Abstract

Coordination unsaturated metal nodes in metal-organic frameworks (MOFs) work as photocatalytic active sites in H2O2 production, but over-exposed metal nodes also act as decomposing sites towards the photogenerated H2O2, resulting in low net yield. Herein, fine-tuning of metal nodes accessibility in MOFs was applied for boosting net photocatalytic H2O2 production. The accessibility of the nodes was fine-tuning through varying the feeding amount of benzoic acid (BA) during synthesis, treated MOFs with HCl, re-installed with variable BA, etc. The correlation between nodes accessibility and H2O2 production was systematically investigated, which demonstrates that the NH2-UiO-66-XBA with higher compensated BA possessing large steric effect at nodes would hinder the decomposition of photogenerated H2O2, thus promoting the net H2O2 yield.

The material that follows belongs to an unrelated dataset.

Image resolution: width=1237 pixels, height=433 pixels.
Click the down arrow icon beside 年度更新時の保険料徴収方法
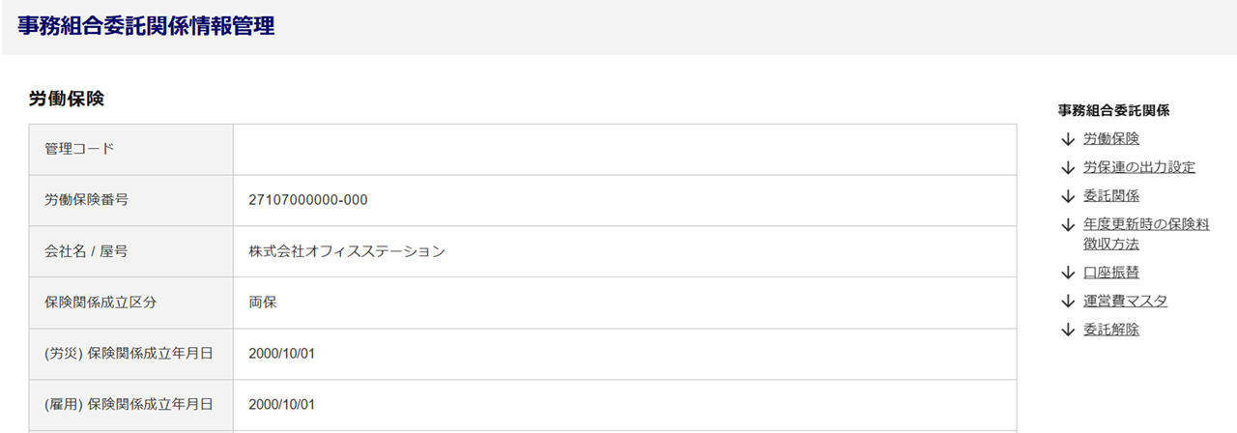1068,225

As a contrary, NH2-UiO-66-HCl without BA showed a distinctive decomposition rate of H2O2, resulting in a low net H2O2 production yield. The re-installed NH2-UiO-66-ReBA10 with compensated BA showed a recovered H2O2 production yield. A combination of O2 sorption isothermals, PL spectra, ESR spin-trap plots, and Koutecky-Levich plots disclosed that O2 was enriched by the framework and then reduced at the metal nodes mainly through two-electron pathway, especially for highly compensated MOFs. This strategy had been applied to other MOFs for boosting the H2O2 production like NU-1401 and PCN-222. This work reveals the fine-tuning of metal nodes accessibility in MOFs is an effective way for boosting H2O2 production.